Red Bull is bracing itself to take engine grid penalties at the Russian Grand Prix, as it considers a surprise move back to a spec B Renault.
Although Max Verstappen was able to start on the front row and finish runner-up in Singapore with the more powerful spec C, his weekend featured repeated mapping issues.
It meant his engine kept bogging down or dumping him into a false neutral whenever he was not at full throttle.
Red Bull is hopeful that the mapping issues can be sorted out before the spec C runs again, but team principal Christian Horner has revealed his squad is now looking at a surprise move to fresh versions of the older spec B engines for the next race at Sochi.

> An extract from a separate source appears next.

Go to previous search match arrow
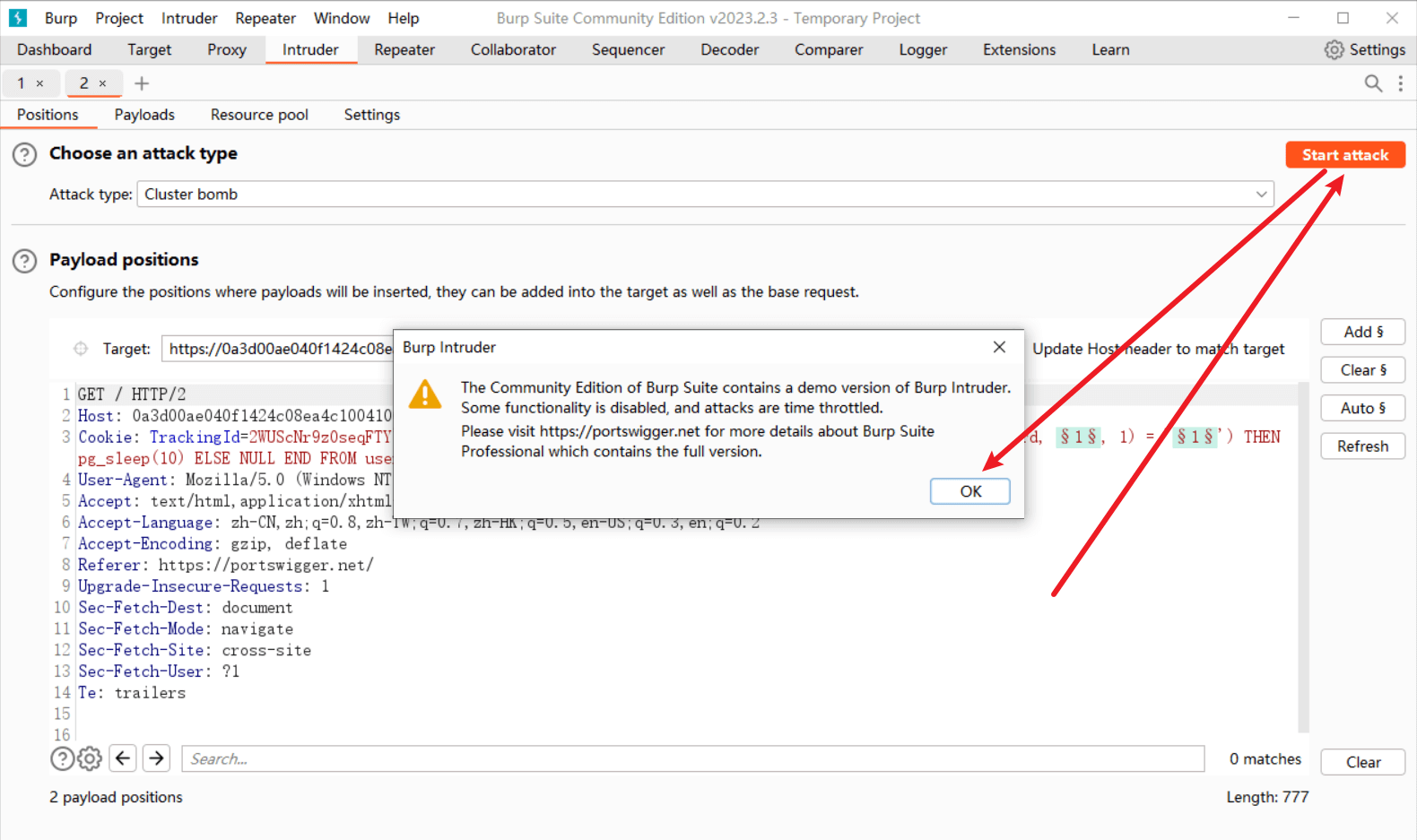This screenshot has height=840, width=1417. 123,758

It had already made no secret that it might need to take further penalties after fitting new engines in Italy, and Russia's long straights do at least allow the chance for overtaking to recover from any grid penalty incurred.
Asked by Autosport if the C-spec problems could be sorted, Horner said: "It's something that hopefully can be tidied up the next time we use this engine.
"The likelihood is, we'll be using the B-spec engine at the next grand prix.
"We'll have to look at it in the run-up to Sochi, but unfortunately it looks like we may incur some penalties."
The decision to add a B-spec engine to the pool for its drivers is most likely motivated by the fact it is at least reliable, with Renault having been clear from the outset that this could not be guaranteed with the C spec yet.
Both Renault's works team and fellow customer McLaren have stuck with spec B so far for that reason.
Red Bull had been positive about the performance upgrade with the spec C, and initially felt its use of ExxonMobil suited the new engine better than the works team's Castrol oil.
The move to a more durable engine could be important with challenging events such as the high altitude Mexican GP - which Red Bull won last year - coming up.
Horner said the problems Verstappen suffered in Singapore were because the Renault engine had not been mapped properly for the high humidity conditions.
"Because of the torque generation, with these ambient conditions, the engine wasn't optimised," he said.
"And that's been an issue throughout the weekend, more so on slow laps.
"The guys did a good job to patch it up as best they could. But you ended up with inconsistent torque delivery and then that causes the gearbox to get out of sync, and a false neutral is to protect the gearbox."